TEXT:
_ _ _ _ _ _ _

It depends whether you understand better Italian or French!
In the 19 century was important that the text was understood. The quality of the poetry was important indeed (for example, the name of the author of the libretto was so highlighted in the poster).


----------



## Pugg (Aug 8, 2014)

angelo said:


> Italian or French?
> It depends whether you understand better Italian or French!
> In the 19 century was important that the text was understood. The quality of the poetry was important indeed (for example, the name of the author of the libretto was so highlighted in the poster).


I am not sure I agree, I can speak French but not Italian, but I choose Italian.


----------



## nina foresti (Mar 11, 2014)

Pugg said:


> I am not sure I agree, I can speak French but not Italian, but I choose Italian.


Yep. Me tooooooooo! (to comply with that stupid 15 letter minimum)


----------



## Sonata (Aug 7, 2010)

I have not heard the French yet, all my exposure has been to the five act Italian and I love it. I would enjoy hearing the French version but have not had the opportunity yet.


----------



## Fat Bob (Sep 25, 2015)

French. Apart from anything else, the excised parts such as Philip's part in Act 4 after Rodrigo's death (later used in the Requiem) has never - as far as I know - been used in any Italian version. Without this section the ending of Act 4 seems rather abrupt to me. But then again I get huge enjoyment from Italian versions such as Giulini or Solti. Glad to have both really.


----------



## Azol (Jan 25, 2015)

Fat Bob said:


> French. Apart from anything else, the excised parts such as Philip's part in Act 4 after Rodrigo's death (later used in the Requiem) has never - as far as I know - been used in any Italian version. Without this section the ending of Act 4 seems rather abrupt to me. But then again I get huge enjoyment from Italian versions such as Giulini or Solti. Glad to have both really.


In fact, the Lacrymosa section at the end of Act IV appears in several Italian performances, most notably in the 07.12.1977 live performance from La Scala under Abbado (with Freni, Carreras, Ghiaurov, Cappuccilli, Obraztsova, Nesterenko). Abbado decided to insert it, but the result was absolutely compelling.

_ _ _ _ _ _ _

STORED RECORDS:
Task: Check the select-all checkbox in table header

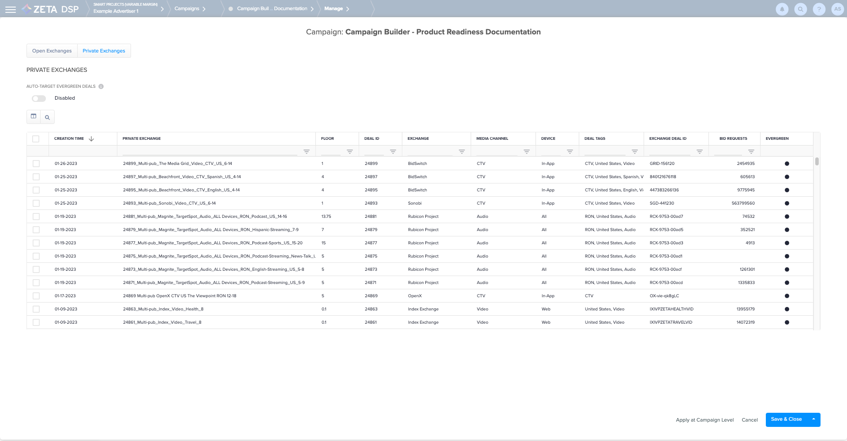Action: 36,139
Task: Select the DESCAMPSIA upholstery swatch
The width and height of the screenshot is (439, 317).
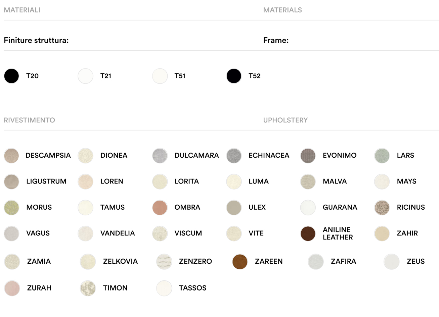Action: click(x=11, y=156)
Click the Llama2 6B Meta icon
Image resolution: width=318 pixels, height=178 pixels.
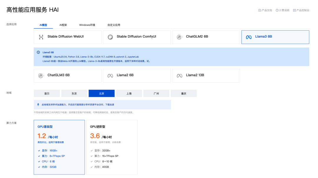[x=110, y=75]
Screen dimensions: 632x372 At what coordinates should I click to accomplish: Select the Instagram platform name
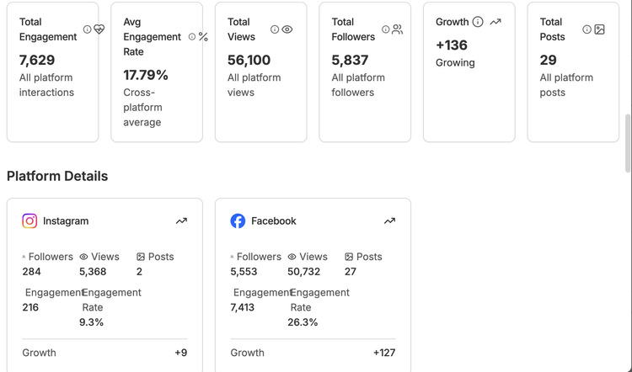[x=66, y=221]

_ _ _ _ _ _ _

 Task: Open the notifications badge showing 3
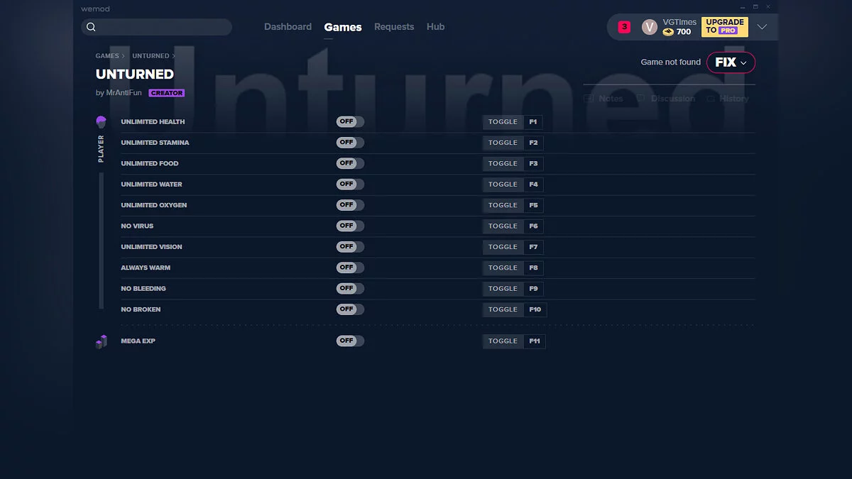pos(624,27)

_ _ _ _ _ _ _

EXERCISES TO COMPLETE:
A) Return the part of the discussion of French and Italian versions from "Yep. Me tooooooooo!" up to and including "the opportunity yet.".
B) Summarize the discussion of French and Italian versions in two sentences.
C) Extend the discussion of French and Italian versions, starting after its last sentence.

FINAL ANSWERS:
A)
Yep. Me tooooooooo! (to comply with that stupid 15 letter minimum)


----------



## Sonata (Aug 7, 2010)

I have not heard the French yet, all my exposure has been to the five act Italian and I love it. I would enjoy hearing the French version but have not had the opportunity yet.

B) Posters debate whether to choose Italian or French: one says it depends on which language the listener understands better, while another, who speaks French but not Italian, still chooses Italian, and a third agrees. One poster prefers the French for Philip's part in Act 4 after Rodrigo's death, and a reply notes that this Lacrymosa section appears in several Italian performances, most notably Abbado's 1977 live performance at La Scala.

C)
----------



## Fat Bob (Sep 25, 2015)

Azol said:


> In fact, the Lacrymosa section at the end of Act IV appears in several Italian performances, most notably in the 07.12.1977 live performance from La Scala under Abbado (with Freni, Carreras, Ghiaurov, Cappuccilli, Obraztsova, Nesterenko). Abbado decided to insert it, but the result was absolutely compelling.


Thank you, I didn't know that. I'm sure I read somewhere that the sound quality of that recording was rather poor - any comments?


----------



## Azol (Jan 25, 2015)

Fat Bob said:


> Thank you, I didn't know that. I'm sure I read somewhere that the sound quality of that recording was rather poor - any comments?


I got the CDs from arsvocalis, who did the transfer and considered on this forum (especially among Callas fans) as one of the best audio sources available. Too bad he was on the move and still hadn't resumed his business (http://www.ebay.com/usr/arsvocalis). Myto had this on CD, but I cannot comment on the audio quality.
This is the only one available now for reasonable price, quality is unknown:
https://www.amazon.com/Verdi-Carlo-Complete-Opera-Carreras/dp/B0000019XQ
This is long out-of-print Myto version:
https://www.amazon.com/Verdi-Don-Carlo-Mirella-Freni/dp/B0000061DC


----------



## Pugg (Aug 8, 2014)

Azol said:


> I got the CDs from arsvocalis, who did the transfer and considered on this forum (especially among Callas fans) as one of the best audio sources available. Too bad he was on the move and still hadn't resumed his business (http://www.ebay.com/usr/arsvocalis). Myto had this on CD, but I cannot comment on the audio quality.
> This is the only one available now for reasonable price, quality is unknown:
> https://www.amazon.com/Verdi-Carlo-Complete-Opera-Carreras/dp/B0000019XQ
> This is long out-of-print Myto version:
> https://www.amazon.com/Verdi-Don-Carlo-Mirella-Freni/dp/B0000061DC


So strange that they vanished completely, they did stole some original recording , so perhaps that's the reason, just a wild guess.


----------



## wkasimer (Jun 5, 2017)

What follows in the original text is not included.